Addition of UTP (100 µM) or C5a (2 nM) for 30 sec to the bath solution induced reproducible transient increases in the fura-2-based calcium signal. An example of a trace (R 340/380) as recorded from an individual microglial cell under control conditions is given in Figure 1A. The signal intensity and the shape of the respective [Ca ²⁺]_i transients compared with previous reports (Möller et al., 2000b). However, LPS-activated microglia generated much smaller [Ca ²⁺]_i signals for both of the ligands (Figs. 1B, 2A).

View larger version (20K): [in this window] [in a new window]   Figure 1. Rise in basal [Ca 2+]i and attenuation of receptor-evoked Ca 2+ signaling during microglial activation. Microglial calcium signaling in response to UTP and C5a application was compared between LPS-activated (100 ng/ml, 24 hr) and untreated cells (CTL). Using fura-2-based imaging, [Ca 2+]i was measured as the ratio of fluorescence at 340 and 380 nm (R 340/380). For eliciting calcium transients, UTP (100 µM), C5a (2 nM), and ATP (100 µM) were added to the bath solution for 30 sec (bars, position indicating application, i.e., switch to the corresponding bath solution). A, B, Representative [Ca 2+]i traces of a control and a LPS-stimulated cell. C, D, Average [Ca 2+]i traces in control and LPS-stimulated cells as summarized from 9 and 10 independent experiments with a total of n = 799 and n = 754, respectively. Data are given as mean ± SEM.E, Overlay of the traces in C and D revealing the reduction in the signal amplitude and the concomitant increase in basal [Ca 2+]i during LPS activation. F, Comparison of the average basal [Ca 2+]i in control and LPS-treated microglia as calculated from the first 10 image frames of the cells in E. Data are mean ± SEM. G, H, Histograms of UTP-evoked [Ca 2+]i signal amplitudes in the control and LPS-stimulated cells (as for C and D). Amplitudes were calculated as the difference between basal (average of the first 10 recorded image frames) and peak R 340/380 values of each individual cell (R). Values of R were classified into 10 ranges (0 R < 0.05, 0.05 R < 0.10, etc.).

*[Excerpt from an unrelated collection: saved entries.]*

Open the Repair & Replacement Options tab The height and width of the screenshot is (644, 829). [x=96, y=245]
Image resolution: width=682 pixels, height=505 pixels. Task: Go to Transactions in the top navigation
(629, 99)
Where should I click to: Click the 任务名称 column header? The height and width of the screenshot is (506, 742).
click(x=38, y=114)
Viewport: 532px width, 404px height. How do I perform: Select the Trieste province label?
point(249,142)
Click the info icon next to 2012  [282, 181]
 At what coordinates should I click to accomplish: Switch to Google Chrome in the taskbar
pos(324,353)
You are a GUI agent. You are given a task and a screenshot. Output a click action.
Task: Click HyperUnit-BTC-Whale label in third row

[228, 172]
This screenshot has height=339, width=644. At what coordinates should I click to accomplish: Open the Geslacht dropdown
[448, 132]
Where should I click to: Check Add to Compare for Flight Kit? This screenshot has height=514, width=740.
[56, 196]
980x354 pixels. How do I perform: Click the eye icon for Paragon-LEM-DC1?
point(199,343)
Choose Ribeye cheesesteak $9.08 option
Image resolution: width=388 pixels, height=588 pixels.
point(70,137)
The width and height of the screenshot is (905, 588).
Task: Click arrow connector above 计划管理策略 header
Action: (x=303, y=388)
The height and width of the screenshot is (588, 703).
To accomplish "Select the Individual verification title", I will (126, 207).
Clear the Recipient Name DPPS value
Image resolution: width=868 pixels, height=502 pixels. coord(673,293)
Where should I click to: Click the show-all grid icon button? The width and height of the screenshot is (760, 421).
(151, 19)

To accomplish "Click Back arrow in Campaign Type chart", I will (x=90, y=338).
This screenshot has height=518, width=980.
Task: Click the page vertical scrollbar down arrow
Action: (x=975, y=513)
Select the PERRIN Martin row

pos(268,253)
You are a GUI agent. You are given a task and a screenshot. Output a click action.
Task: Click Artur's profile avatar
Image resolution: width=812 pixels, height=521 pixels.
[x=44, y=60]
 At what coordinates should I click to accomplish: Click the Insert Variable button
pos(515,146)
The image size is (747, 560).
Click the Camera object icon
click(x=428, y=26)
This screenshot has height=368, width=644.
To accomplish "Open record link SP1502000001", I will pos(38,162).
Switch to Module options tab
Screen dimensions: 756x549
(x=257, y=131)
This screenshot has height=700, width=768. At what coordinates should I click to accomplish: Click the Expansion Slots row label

The histogram for the LPS-activated cells clearly shows a shift to smaller values.

 

View larger version (39K): [in this window] [in a new window]   Figure 2. Complement C5a-induced calcium signaling and expression of C5a receptors (CD88) in microglia. A, To evoke [Ca 2+]i transients, cells were stimulated with C5a by bath application (2 nM, 30 sec; see bars). Calcium concentrations (nanomolar) were calculated from fura-2-based fluorescence signals using calibration curves. The two traces illustrate representative recordings from individual microglial cells, as sampled from control cultures (CTL) and cultures after a treatment with LPS (100 ng/ml, 24 hr). LPS-activated cells revealed a marked suppression of the signal amplitude along with an increased basal [Ca 2+]i (191 nM, n = 25 vs 68 nM for the control, n = 28). B, The micrographs illustrate an anti-CD88 immunofluorescence staining of the C5a receptor in normal (untreated) microglial cells, revealing constitutive expression. Control staining (blank) omitting the primary antibody resulted in diffuse background fluorescence only. C, Blot images show the results of CD88 immunoprecipitations from microglial cultures. Immunoblotting revealed a single protein band in lysates of untreated microglia (left), the apparent molecular weight being slightly smaller than expected. Note that the heavy and light chains of the precipitating anti-CD88 IgG were also visualized by the staining protocol using the same antibody for capturing and detection. To label membrane-associated CD88 in microglia of LPS-treated (100 ng/ml, 24 hr) and control cultures, cell surface proteins were biotinylated using a cell-impermeable N-hydroxysuccinimidyl derivative of biotin. Total CD88 protein was immunoprecipitated from the cellular lysates and immunodetected by anti-CD88 antibody. The biotinylated fraction of CD88 was separately stained using a streptavidin conjugate. The comparison of material obtained from untreated and LPS-treated cells suggested that neither the total CD88 nor the biotin-labeled fraction changed during microglial activation. Blots represent one of four experiments.

 

Averaging the recorded R 340/380 traces for a large number of control (n = 799 from nine independent experiments) (Fig. 1C) and LPS-activated (n = 754 from 10 experiments) cells (Fig. 1D) revealed a significant suppression of the receptor-evoked calcium signals, as illustrated for the response to UTP (for statistics, see Table 1). For direct comparison, an overlay of the two graphs is illustrated in Figure 1E. Figure 1, G and H, is amplitude histograms of the Ca ²⁺ responses of untreated and LPS-activated cells. For each cell, the signal amplitude was calculated as the difference between the basal R 340/380 signal (average of the first 10 recorded image frames) and the respective peak level of the UTP-induced transient. According to their size, the amplitudes were then classified into ranges. As reflected by the shift of the amplitude distribution, activated microglia exhibited smaller UTP-evoked increases in the [Ca ²⁺]_i (Table 1).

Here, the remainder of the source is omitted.